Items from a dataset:
= = = = = = =

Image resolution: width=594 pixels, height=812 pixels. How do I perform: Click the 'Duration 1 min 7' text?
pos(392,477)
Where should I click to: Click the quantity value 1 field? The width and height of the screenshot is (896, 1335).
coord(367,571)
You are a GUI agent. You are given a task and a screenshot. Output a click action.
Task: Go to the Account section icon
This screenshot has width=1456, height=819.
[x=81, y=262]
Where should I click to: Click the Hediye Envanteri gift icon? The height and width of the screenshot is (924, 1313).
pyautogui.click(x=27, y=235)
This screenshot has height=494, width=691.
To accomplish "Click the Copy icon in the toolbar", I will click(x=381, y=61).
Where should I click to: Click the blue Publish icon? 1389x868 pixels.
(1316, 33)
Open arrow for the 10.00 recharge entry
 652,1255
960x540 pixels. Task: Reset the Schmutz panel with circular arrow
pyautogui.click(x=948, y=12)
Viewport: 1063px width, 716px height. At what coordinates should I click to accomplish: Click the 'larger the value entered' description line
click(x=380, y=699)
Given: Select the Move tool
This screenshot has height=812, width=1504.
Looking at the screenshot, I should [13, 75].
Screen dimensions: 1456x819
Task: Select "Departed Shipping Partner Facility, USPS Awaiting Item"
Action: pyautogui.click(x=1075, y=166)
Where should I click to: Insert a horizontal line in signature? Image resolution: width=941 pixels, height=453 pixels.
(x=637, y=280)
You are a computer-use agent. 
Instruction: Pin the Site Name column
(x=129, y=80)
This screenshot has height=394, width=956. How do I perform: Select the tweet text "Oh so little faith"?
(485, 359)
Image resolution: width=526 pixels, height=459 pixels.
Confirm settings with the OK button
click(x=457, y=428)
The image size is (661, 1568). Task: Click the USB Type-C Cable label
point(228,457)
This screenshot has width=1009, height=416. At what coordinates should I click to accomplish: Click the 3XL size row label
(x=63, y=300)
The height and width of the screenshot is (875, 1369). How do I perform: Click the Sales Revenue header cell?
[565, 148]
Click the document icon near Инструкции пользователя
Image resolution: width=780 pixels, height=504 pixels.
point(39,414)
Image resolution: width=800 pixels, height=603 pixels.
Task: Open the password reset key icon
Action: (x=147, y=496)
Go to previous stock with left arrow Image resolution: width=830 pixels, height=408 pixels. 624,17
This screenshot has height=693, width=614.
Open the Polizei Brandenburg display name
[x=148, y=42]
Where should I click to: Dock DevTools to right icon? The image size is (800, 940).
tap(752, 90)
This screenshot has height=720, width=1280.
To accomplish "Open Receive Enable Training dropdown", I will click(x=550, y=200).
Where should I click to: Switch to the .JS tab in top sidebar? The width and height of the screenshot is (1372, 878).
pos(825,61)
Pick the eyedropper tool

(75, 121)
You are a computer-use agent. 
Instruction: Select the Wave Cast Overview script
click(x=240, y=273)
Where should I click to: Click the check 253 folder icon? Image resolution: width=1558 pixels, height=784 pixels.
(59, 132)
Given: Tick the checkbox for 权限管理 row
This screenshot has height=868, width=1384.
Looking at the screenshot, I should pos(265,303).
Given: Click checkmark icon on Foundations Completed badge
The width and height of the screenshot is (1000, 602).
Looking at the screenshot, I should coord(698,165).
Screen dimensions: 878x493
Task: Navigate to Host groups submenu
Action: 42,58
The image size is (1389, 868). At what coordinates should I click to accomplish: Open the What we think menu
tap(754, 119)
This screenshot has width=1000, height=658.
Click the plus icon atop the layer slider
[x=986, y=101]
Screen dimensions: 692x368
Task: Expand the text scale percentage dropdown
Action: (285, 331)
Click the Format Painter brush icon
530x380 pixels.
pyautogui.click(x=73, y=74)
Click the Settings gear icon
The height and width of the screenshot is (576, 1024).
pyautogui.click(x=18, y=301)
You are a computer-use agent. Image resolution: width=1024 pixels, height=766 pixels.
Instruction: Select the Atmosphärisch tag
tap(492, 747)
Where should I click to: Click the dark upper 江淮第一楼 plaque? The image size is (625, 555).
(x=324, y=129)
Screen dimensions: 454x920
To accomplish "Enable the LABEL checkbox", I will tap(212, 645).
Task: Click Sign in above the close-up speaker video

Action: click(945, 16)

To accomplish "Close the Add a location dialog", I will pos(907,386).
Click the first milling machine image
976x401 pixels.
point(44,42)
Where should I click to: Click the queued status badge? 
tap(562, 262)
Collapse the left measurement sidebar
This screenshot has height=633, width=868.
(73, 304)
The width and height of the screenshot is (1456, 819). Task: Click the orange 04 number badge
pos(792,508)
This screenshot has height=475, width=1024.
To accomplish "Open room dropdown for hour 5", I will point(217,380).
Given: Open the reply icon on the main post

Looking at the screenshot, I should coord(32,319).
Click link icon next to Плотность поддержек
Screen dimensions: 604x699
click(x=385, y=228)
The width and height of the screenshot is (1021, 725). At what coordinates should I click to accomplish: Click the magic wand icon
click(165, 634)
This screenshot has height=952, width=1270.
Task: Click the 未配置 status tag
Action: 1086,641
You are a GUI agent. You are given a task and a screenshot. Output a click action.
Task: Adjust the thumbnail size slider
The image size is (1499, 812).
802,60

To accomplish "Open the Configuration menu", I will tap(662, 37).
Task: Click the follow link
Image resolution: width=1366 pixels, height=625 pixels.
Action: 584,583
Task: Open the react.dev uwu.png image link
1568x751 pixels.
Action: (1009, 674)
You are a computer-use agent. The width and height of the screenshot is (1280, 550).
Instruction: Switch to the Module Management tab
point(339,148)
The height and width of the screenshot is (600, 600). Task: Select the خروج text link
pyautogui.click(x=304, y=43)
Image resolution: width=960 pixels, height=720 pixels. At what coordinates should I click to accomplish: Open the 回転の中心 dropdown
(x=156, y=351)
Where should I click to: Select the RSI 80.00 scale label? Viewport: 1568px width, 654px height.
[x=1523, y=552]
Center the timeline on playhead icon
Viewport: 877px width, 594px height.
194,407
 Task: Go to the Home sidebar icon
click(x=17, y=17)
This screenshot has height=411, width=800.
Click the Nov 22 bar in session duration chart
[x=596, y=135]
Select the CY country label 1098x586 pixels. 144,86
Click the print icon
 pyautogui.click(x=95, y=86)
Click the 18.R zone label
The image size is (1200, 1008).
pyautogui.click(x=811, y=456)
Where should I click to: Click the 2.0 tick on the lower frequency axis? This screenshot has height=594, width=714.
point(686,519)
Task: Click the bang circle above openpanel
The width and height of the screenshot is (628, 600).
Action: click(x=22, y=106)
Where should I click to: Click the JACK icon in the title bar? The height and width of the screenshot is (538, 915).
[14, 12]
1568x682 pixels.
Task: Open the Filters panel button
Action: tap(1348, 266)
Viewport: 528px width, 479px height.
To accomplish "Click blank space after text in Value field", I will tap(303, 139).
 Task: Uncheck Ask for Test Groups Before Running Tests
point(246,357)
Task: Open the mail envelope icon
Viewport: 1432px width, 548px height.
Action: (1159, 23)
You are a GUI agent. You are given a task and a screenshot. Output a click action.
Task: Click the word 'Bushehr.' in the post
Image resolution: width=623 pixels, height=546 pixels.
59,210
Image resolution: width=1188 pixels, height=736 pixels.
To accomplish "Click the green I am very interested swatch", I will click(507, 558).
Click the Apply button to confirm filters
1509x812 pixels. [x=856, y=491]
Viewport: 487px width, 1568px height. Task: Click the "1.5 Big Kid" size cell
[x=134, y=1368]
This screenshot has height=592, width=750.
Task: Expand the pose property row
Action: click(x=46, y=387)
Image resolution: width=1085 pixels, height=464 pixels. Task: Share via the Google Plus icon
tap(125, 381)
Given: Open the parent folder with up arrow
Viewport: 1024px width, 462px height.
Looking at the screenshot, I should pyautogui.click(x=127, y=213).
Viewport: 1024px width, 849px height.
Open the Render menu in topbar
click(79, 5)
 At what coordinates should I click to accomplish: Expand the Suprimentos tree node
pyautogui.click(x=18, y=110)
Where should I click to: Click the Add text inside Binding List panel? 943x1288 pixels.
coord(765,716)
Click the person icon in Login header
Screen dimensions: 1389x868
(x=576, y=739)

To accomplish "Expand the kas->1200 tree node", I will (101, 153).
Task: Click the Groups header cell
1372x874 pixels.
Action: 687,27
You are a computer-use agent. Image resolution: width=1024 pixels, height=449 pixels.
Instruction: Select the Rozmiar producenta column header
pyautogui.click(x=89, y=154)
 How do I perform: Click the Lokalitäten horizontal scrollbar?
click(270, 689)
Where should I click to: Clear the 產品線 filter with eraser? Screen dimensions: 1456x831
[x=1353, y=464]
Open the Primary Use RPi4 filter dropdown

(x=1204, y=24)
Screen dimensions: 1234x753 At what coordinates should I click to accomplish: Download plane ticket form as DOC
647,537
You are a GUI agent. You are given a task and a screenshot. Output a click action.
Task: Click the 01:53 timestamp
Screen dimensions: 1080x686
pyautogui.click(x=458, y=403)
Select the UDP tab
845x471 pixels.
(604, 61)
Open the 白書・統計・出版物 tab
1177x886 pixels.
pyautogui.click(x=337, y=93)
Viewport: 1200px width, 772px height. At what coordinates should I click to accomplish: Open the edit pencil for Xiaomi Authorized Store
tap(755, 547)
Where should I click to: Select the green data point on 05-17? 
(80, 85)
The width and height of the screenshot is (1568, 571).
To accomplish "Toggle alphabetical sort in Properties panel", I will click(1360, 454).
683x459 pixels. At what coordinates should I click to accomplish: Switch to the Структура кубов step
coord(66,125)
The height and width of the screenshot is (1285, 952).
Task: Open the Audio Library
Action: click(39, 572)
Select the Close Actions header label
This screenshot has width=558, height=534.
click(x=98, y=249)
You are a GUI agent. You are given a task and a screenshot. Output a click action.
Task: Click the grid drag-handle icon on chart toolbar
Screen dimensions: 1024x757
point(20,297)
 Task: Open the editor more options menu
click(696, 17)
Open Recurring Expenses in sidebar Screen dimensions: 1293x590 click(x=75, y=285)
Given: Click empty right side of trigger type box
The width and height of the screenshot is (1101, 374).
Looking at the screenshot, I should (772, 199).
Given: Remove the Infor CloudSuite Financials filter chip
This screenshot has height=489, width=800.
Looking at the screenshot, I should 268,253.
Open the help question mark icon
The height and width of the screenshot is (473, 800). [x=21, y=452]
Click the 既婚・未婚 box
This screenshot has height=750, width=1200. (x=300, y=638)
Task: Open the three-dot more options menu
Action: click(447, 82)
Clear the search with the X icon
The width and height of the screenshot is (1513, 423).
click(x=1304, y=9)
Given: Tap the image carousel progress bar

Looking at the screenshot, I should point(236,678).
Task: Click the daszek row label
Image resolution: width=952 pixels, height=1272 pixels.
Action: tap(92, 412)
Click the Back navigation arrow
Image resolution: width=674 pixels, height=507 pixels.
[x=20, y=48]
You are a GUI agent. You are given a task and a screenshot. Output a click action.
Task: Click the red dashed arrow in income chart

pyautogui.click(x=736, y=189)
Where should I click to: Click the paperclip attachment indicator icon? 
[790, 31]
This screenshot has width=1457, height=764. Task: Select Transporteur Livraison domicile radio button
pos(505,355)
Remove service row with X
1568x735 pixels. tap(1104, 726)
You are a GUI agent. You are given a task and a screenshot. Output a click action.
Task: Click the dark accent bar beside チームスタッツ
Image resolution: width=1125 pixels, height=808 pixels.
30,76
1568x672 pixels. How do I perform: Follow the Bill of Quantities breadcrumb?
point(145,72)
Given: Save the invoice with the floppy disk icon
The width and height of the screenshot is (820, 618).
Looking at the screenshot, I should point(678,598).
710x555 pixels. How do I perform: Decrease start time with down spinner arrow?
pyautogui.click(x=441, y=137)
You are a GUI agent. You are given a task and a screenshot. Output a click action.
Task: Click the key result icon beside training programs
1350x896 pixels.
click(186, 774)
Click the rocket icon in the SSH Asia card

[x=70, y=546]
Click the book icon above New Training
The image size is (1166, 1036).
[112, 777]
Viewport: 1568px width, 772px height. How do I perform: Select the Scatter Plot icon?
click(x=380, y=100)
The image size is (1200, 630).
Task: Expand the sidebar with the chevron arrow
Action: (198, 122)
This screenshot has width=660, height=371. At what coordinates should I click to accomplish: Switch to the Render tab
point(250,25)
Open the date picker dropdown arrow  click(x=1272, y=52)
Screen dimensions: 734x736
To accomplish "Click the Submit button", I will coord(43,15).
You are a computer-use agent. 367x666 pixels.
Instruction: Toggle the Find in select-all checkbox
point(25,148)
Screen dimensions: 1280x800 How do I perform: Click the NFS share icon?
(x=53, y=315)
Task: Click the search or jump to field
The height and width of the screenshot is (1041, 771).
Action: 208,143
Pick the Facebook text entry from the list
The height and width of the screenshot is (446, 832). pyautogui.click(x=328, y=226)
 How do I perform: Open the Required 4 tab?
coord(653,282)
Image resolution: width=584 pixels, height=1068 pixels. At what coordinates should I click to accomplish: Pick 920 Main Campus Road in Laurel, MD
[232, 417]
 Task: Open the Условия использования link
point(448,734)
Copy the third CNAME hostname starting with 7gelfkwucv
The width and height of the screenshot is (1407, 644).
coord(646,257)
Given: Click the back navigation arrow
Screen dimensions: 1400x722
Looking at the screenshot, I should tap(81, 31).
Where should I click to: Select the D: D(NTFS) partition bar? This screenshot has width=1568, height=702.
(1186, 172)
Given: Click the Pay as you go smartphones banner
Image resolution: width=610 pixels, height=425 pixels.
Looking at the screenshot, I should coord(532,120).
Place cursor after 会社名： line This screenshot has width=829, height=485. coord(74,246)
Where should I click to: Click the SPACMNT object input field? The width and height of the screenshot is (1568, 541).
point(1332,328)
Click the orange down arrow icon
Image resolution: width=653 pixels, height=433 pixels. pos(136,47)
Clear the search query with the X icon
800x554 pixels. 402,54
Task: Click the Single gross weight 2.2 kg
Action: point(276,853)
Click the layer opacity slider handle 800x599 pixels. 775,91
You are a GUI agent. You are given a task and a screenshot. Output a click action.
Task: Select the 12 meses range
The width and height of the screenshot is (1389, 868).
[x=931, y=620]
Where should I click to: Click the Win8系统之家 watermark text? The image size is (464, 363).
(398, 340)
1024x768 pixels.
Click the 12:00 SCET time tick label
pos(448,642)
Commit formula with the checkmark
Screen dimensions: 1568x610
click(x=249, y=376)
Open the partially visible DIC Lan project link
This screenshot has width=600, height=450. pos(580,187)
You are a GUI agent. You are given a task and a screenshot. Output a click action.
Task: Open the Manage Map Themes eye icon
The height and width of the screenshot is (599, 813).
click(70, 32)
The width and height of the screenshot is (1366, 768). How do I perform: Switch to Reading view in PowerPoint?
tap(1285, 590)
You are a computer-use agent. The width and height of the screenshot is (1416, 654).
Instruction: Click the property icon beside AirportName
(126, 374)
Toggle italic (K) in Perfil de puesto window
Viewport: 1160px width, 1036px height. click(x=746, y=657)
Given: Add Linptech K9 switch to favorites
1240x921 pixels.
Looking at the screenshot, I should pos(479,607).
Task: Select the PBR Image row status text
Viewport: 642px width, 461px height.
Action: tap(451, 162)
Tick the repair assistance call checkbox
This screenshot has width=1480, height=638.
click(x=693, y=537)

= = = = = = =

◆ **AIM OF THE EXERCISE**
Retype exactly the lines of the data above that fall between the line with "Where should I click to: Insert" and the line with "Click the document", inclusive, and add nothing.

◆ **ANSWER SECTION**
Where should I click to: Insert a horizontal line in signature? Image resolution: width=941 pixels, height=453 pixels.
(x=637, y=280)
You are a computer-use agent. 
Instruction: Pin the Site Name column
(x=129, y=80)
This screenshot has height=394, width=956. How do I perform: Select the tweet text "Oh so little faith"?
(485, 359)
Image resolution: width=526 pixels, height=459 pixels.
Confirm settings with the OK button
click(x=457, y=428)
The image size is (661, 1568). Task: Click the USB Type-C Cable label
point(228,457)
This screenshot has width=1009, height=416. At what coordinates should I click to accomplish: Click the 3XL size row label
(x=63, y=300)
The height and width of the screenshot is (875, 1369). How do I perform: Click the Sales Revenue header cell?
[565, 148]
Click the document icon near Инструкции пользователя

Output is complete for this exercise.